Supplied entries ->
================================
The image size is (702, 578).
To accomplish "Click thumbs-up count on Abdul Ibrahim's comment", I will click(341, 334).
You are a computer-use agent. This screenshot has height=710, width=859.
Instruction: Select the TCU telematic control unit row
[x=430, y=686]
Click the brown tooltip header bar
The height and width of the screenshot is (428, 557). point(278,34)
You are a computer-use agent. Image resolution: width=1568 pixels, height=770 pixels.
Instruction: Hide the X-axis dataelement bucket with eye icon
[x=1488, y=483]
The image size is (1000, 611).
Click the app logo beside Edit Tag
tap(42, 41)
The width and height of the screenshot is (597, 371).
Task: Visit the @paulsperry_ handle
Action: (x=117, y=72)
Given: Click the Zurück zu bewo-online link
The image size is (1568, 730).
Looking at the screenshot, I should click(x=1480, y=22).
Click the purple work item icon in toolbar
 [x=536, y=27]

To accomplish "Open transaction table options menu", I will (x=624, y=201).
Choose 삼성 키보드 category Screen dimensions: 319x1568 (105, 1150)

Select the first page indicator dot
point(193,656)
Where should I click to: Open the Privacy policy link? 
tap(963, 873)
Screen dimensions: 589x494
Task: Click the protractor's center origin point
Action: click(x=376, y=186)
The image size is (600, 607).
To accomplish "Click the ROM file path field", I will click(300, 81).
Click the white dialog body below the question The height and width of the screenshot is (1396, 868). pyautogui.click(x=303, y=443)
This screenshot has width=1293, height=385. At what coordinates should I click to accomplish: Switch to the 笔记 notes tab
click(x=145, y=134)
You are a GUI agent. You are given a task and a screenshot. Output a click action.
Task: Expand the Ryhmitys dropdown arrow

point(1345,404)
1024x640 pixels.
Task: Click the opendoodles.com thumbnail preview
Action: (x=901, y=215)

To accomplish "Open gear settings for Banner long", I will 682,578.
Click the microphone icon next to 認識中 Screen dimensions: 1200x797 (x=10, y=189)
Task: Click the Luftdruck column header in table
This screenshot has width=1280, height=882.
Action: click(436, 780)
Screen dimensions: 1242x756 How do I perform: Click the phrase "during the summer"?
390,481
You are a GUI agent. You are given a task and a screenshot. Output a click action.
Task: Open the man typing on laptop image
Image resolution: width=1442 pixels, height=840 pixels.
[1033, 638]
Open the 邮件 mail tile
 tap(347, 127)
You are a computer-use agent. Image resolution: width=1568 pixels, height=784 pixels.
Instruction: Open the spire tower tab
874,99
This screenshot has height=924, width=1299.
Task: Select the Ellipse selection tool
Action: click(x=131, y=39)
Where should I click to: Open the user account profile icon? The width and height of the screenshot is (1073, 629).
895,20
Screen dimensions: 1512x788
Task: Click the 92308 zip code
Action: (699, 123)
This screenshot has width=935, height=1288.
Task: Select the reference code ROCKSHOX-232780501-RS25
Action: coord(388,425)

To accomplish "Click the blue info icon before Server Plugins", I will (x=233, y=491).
================================
Problem description -> Print the records once more, exactly as written.

Response ->
The image size is (702, 578).
To accomplish "Click thumbs-up count on Abdul Ibrahim's comment", I will click(341, 334).
You are a computer-use agent. This screenshot has height=710, width=859.
Instruction: Select the TCU telematic control unit row
[x=430, y=686]
Click the brown tooltip header bar
The height and width of the screenshot is (428, 557). point(278,34)
You are a computer-use agent. Image resolution: width=1568 pixels, height=770 pixels.
Instruction: Hide the X-axis dataelement bucket with eye icon
[x=1488, y=483]
The image size is (1000, 611).
Click the app logo beside Edit Tag
tap(42, 41)
The width and height of the screenshot is (597, 371).
Task: Visit the @paulsperry_ handle
Action: (x=117, y=72)
Given: Click the Zurück zu bewo-online link
The image size is (1568, 730).
Looking at the screenshot, I should click(x=1480, y=22).
Click the purple work item icon in toolbar
 [x=536, y=27]

To accomplish "Open transaction table options menu", I will (x=624, y=201).
Choose 삼성 키보드 category Screen dimensions: 319x1568 (105, 1150)

Select the first page indicator dot
point(193,656)
Where should I click to: Open the Privacy policy link? 
tap(963, 873)
Screen dimensions: 589x494
Task: Click the protractor's center origin point
Action: click(x=376, y=186)
The image size is (600, 607).
To accomplish "Click the ROM file path field", I will click(300, 81).
Click the white dialog body below the question The height and width of the screenshot is (1396, 868). pyautogui.click(x=303, y=443)
This screenshot has width=1293, height=385. At what coordinates should I click to accomplish: Switch to the 笔记 notes tab
click(x=145, y=134)
You are a GUI agent. You are given a task and a screenshot. Output a click action.
Task: Expand the Ryhmitys dropdown arrow

point(1345,404)
1024x640 pixels.
Task: Click the opendoodles.com thumbnail preview
Action: (x=901, y=215)

To accomplish "Open gear settings for Banner long", I will 682,578.
Click the microphone icon next to 認識中 Screen dimensions: 1200x797 (x=10, y=189)
Task: Click the Luftdruck column header in table
This screenshot has width=1280, height=882.
Action: click(436, 780)
Screen dimensions: 1242x756 How do I perform: Click the phrase "during the summer"?
390,481
You are a GUI agent. You are given a task and a screenshot. Output a click action.
Task: Open the man typing on laptop image
Image resolution: width=1442 pixels, height=840 pixels.
[1033, 638]
Open the 邮件 mail tile
 tap(347, 127)
You are a computer-use agent. Image resolution: width=1568 pixels, height=784 pixels.
Instruction: Open the spire tower tab
874,99
This screenshot has height=924, width=1299.
Task: Select the Ellipse selection tool
Action: click(x=131, y=39)
Where should I click to: Open the user account profile icon? The width and height of the screenshot is (1073, 629).
895,20
Screen dimensions: 1512x788
Task: Click the 92308 zip code
Action: (699, 123)
This screenshot has width=935, height=1288.
Task: Select the reference code ROCKSHOX-232780501-RS25
Action: coord(388,425)

To accomplish "Click the blue info icon before Server Plugins", I will (x=233, y=491).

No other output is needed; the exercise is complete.